◆ Exercícios
• 1. Liste todas as percentagens de combustível que a proposta da Comissão dos Transportes obrigaria as companhias aéreas a usar, de acordo com o texto sobre os aeroportos portugueses. Indique para cada uma o ano e o tipo de combustível.
• 2. Escreva a continuação do texto sobre os aeroportos portugueses, começando logo após a última frase apresentada.

Se não for garantido o conveniente fornecimento dos aeroportos nacionais, Portugal corre sérios riscos de perder competitividade face a outros destinos. Se a proposta da Comissão dos Transportes passar em plenário sem qualquer alteração – e à data em que escrevo este artigo ainda não existem garantias de que assim seja -, as companhias aéreas são obrigadas a utilizar 2% de combustíveis sustentáveis já em 2025, 0,04% dos quais sintéticos, e 6% em 2030, dos quais 2% sintéticos. À primeira vista, pode parecer pouco, mas representa, aos dias de hoje, um acréscimo importante nos custos, o que se repercutirá inevitavelmente nas tarifas aéreas.
O caso português é ainda mais complexo. A companhia aérea nacional, cujo principal accionista é o Estado português, em reestruturação solavancada, continua a acumular prejuízos, tem-se revelado incapaz de acordos com os seus funcionários e há muito abdicou dos aeroportos nacionais, com excepção do de Lisboa, onde tem perdido influência. Adita-se agora um Serviço de Estrangeiros e Fronteiras sem capacidade de resposta ao aumento do fluxo de passageiros, gerando-se o caos num aeroporto há muito sobrelotado e para o qual parece não haver solução – o novo aeroporto, há décadas identificado como necessário, continua num processo de indefinição revelador da incapacidade nacional de tomar decisões.

◆ Dados fornecidos

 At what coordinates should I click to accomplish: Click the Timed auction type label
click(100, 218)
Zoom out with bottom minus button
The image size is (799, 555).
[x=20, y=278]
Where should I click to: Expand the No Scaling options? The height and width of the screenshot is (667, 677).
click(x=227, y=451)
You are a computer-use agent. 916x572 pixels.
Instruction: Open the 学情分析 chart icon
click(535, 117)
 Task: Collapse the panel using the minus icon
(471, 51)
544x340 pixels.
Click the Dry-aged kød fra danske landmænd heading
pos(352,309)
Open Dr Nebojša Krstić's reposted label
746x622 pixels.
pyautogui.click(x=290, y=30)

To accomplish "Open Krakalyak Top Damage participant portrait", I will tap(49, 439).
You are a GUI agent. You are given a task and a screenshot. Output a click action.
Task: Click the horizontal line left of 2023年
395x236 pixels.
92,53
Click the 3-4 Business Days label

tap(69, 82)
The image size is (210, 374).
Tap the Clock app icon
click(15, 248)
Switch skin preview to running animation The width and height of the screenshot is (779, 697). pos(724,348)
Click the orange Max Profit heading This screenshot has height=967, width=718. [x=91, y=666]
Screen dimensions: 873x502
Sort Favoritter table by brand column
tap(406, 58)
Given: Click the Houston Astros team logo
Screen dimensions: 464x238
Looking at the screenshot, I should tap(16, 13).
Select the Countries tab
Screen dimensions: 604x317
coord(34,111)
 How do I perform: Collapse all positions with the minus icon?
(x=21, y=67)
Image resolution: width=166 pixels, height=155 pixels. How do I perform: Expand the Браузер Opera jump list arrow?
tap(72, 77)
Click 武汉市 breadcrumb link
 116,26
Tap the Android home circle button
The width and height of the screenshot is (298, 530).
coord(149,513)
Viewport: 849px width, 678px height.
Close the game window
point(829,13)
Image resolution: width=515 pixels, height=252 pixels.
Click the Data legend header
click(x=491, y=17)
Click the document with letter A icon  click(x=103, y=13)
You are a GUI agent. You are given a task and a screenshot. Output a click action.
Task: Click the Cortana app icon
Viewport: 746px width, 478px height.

◆ Respostas por tarefa
• 1.
- 2% de combustíveis sustentáveis em 2025
- 0,04% de combustíveis sintéticos em 2025 (incluídos nos 2%)
- 6% de combustíveis sustentáveis em 2030
- 2% de combustíveis sintéticos em 2030 (incluídos nos 6%)

• 2.
Os 3,2 mil milhões que serão injectados na companhia aérea, apesar de o serem sob a forma de garantias e empréstimos, deixarão de poder ser investidos noutras áreas de primordial importância para Portugal. Neste ponto, e no actual contexto, é inevitável apontar a por demais notória necessidade de aumentar a capacidade do Serviço Nacional de Saúde. Até como forma de evitar as sucessivas restrições no combate à pandemia, o investimento deste montante na área da saúde seria de capital importância. Um país com uma dívida tão avultada e com enormes necessidades em vários sectores deve ponderar muito bem onde aloca o seu dinheiro, não me parecendo que uma companhia aérea devesse constar no rol de prioridades. Um outro ponto prende-se com o peso da empresa nas exportações e no volume de negócios que gera em fornecedores nacionais. Imaginando que a análise do Governo está correcta, estamos a falar de efeitos gerados por uma TAP com uma dimensão pré-pandemia, com uma grandeza e um volume de negócios a que não terá acesso no futuro mais próximo. O Governo estudou o impacto de uma TAP de dimensão mais reduzida na economia nacional? Com uma diminuição de 18 slots por dia no aeroporto de Lisboa, estamos a falar de 6500 voos anuais a menos – uma redução significativa com implicações não quantificadas e que podem deitar por terra este argumento tantas vezes utilizado pelo ministro.
A última vez que Portugal foi alvo de uma política de transportes coerente e a longo prazo, concordando-se ou não, foi no período de governação de Aníbal Cavaco Silva. Passaram mais de 25 anos e o que temos visto são avultados investimentos em infraestruturas redundantes e de utilidade duvidosa, talvez com a excepção do Metro do Porto e pouco mais.